## start Data section

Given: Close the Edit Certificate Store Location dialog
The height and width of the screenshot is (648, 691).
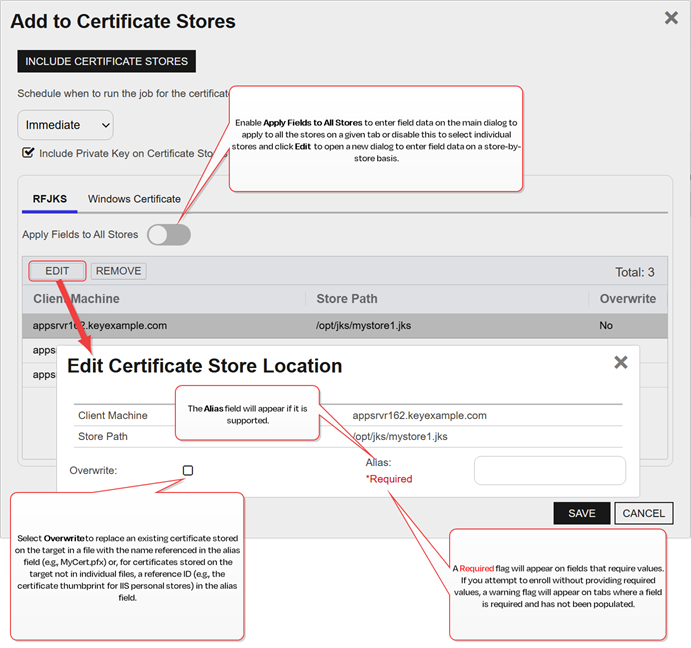Looking at the screenshot, I should coord(620,363).
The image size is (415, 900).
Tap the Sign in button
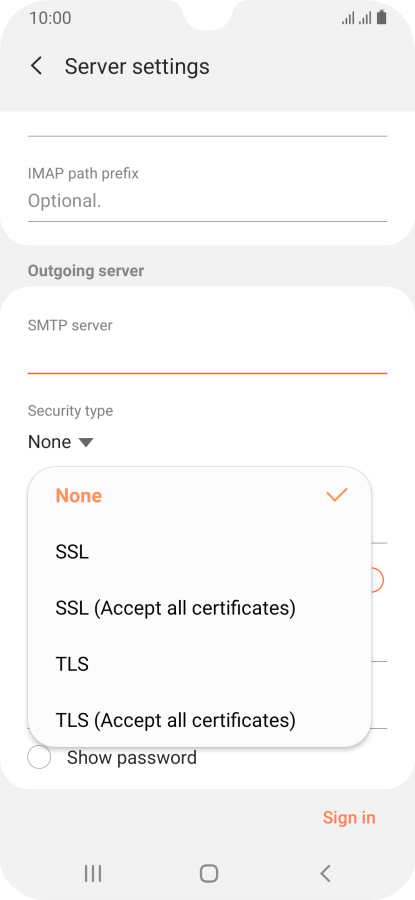click(349, 817)
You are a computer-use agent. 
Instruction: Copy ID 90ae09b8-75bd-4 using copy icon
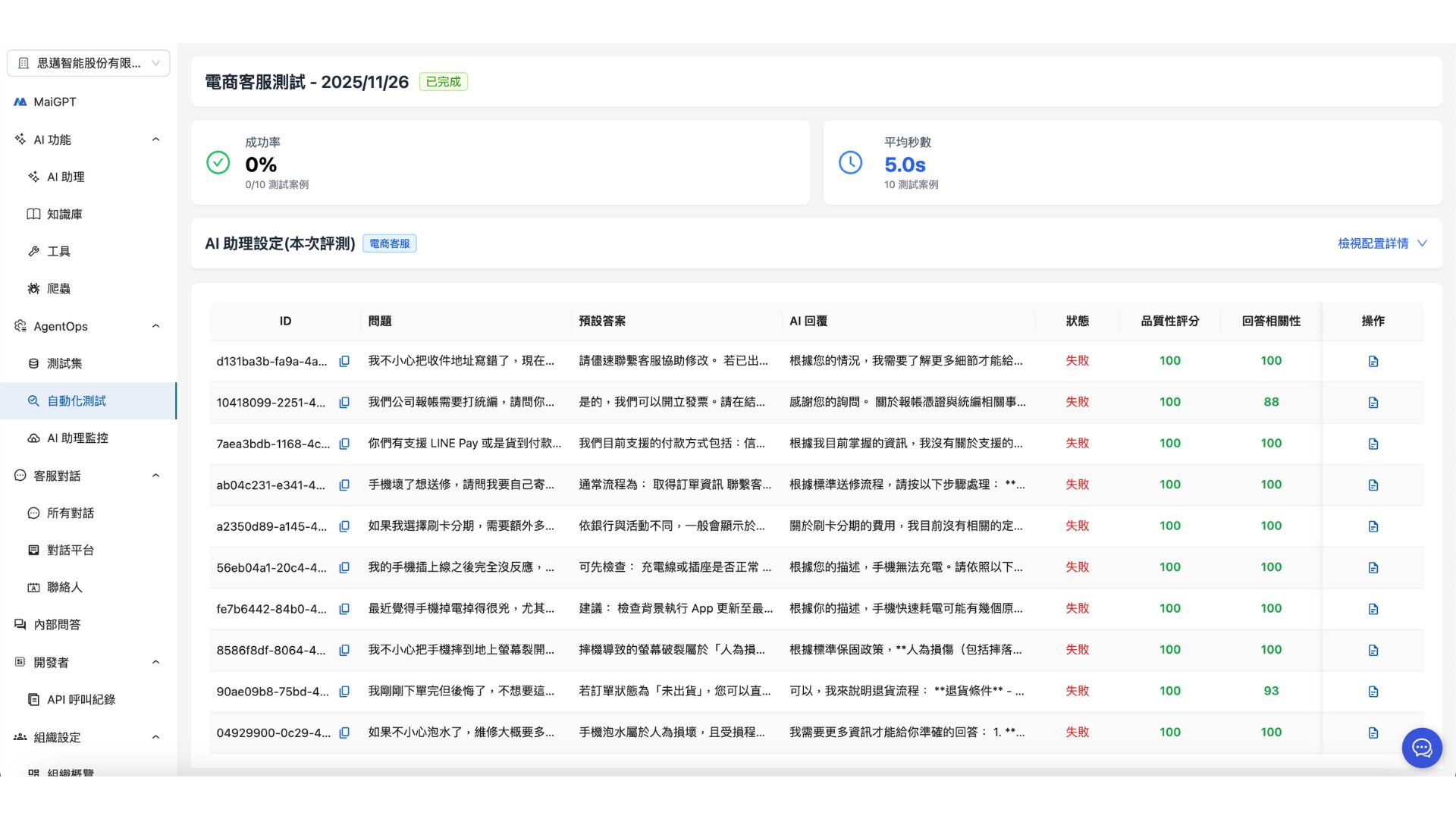click(x=344, y=692)
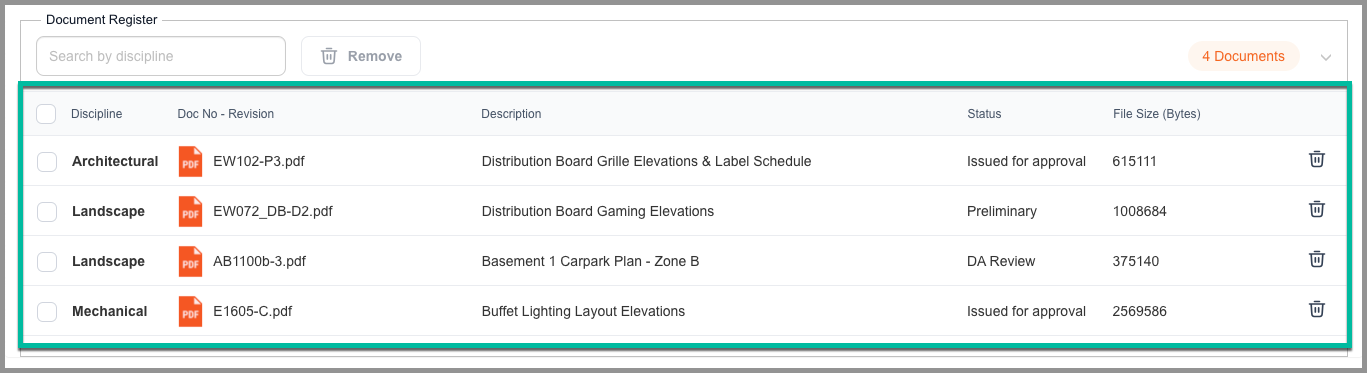Click the PDF icon for AB1100b-3.pdf
The width and height of the screenshot is (1367, 373).
point(190,261)
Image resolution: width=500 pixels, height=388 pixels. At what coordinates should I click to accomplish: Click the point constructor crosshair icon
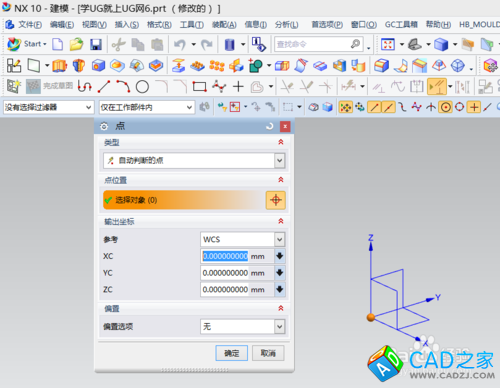point(276,200)
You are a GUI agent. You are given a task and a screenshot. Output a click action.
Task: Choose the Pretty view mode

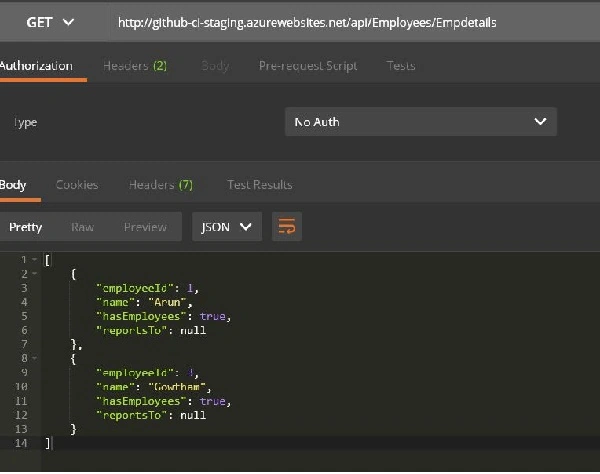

## end Data section

**What the exercise asks**
Can you render every line of the material above as a JSON list of strings, one string per line, skipping blank lines and leaving out the pictures?

**The output**
[
  "Given: Close the Edit Certificate Store Location dialog",
  "The height and width of the screenshot is (648, 691).",
  "Looking at the screenshot, I should coord(620,363).",
  "The image size is (415, 900).",
  "Tap the Sign in button",
  "click(349, 817)",
  "You are a computer-use agent. ",
  "Instruction: Copy ID 90ae09b8-75bd-4 using copy icon",
  "click(x=344, y=692)",
  "Click the PDF icon for AB1100b-3.pdf",
  "The width and height of the screenshot is (1367, 373).",
  "point(190,261)",
  "Image resolution: width=500 pixels, height=388 pixels. At what coordinates should I click to accomplish: Click the point constructor crosshair icon",
  "point(276,200)",
  "You are a GUI agent. You are given a task and a screenshot. Output a click action.",
  "Task: Choose the Pretty view mode"
]